Could you quote the listing below word for word, leaving the pictures out?
━━━━━━━━━━
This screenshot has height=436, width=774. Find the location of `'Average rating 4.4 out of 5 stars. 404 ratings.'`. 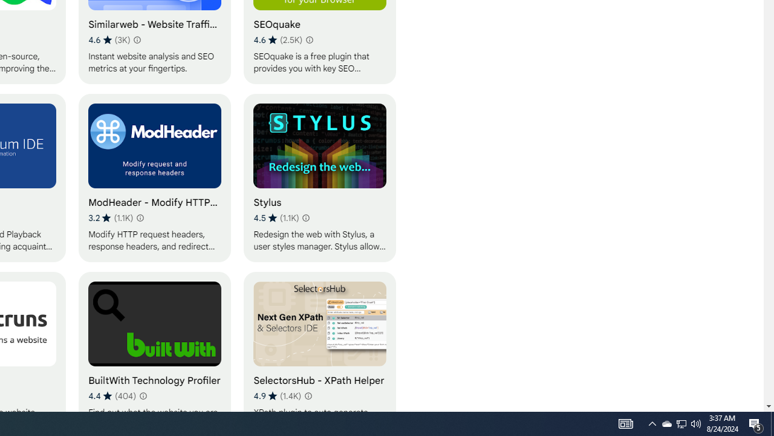

'Average rating 4.4 out of 5 stars. 404 ratings.' is located at coordinates (113, 395).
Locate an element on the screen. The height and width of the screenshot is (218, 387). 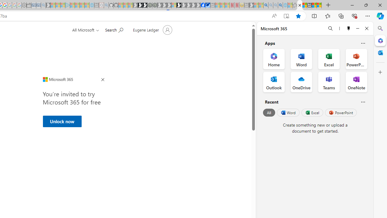
'OneNote Office App' is located at coordinates (356, 82).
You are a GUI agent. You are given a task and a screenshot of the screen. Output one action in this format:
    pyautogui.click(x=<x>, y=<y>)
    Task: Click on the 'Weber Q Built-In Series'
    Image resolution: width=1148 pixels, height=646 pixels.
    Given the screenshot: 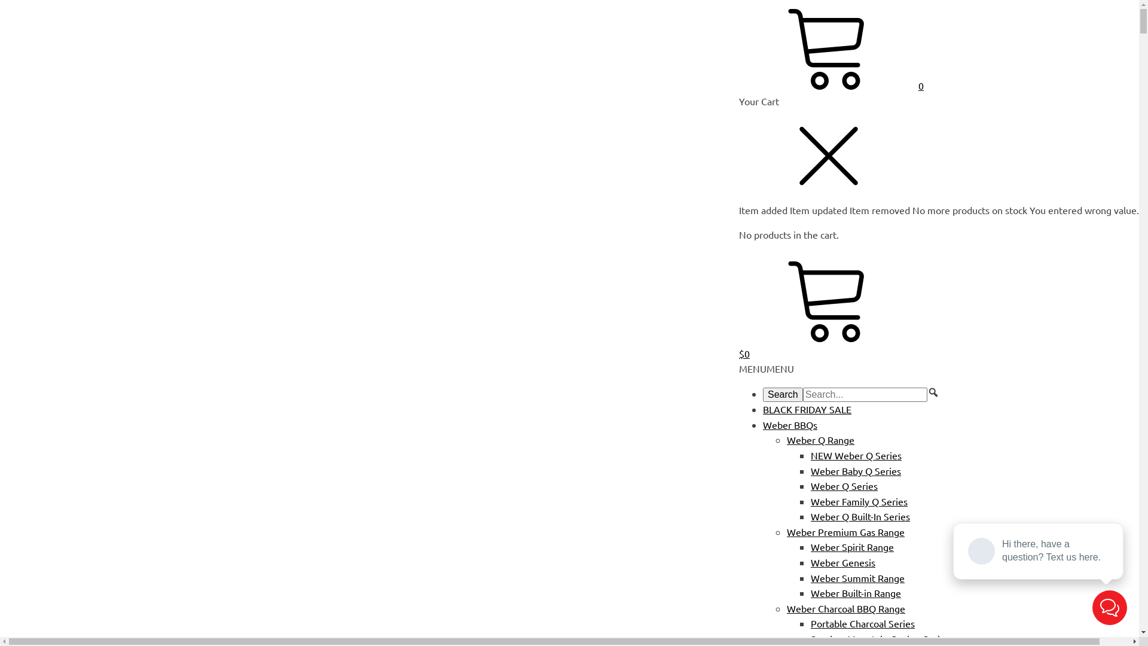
━━━━━━━━━━
● Completed exercise
This screenshot has height=436, width=774. Find the location of `'Average rating 4.4 out of 5 stars. 404 ratings.'`. 

'Average rating 4.4 out of 5 stars. 404 ratings.' is located at coordinates (113, 395).
Locate an element on the screen. The height and width of the screenshot is (218, 387). 
'OneNote Office App' is located at coordinates (356, 82).
You are a GUI agent. You are given a task and a screenshot of the screen. Output one action in this format:
    pyautogui.click(x=<x>, y=<y>)
    Task: Click on the 'Weber Q Built-In Series'
    Image resolution: width=1148 pixels, height=646 pixels.
    Given the screenshot: 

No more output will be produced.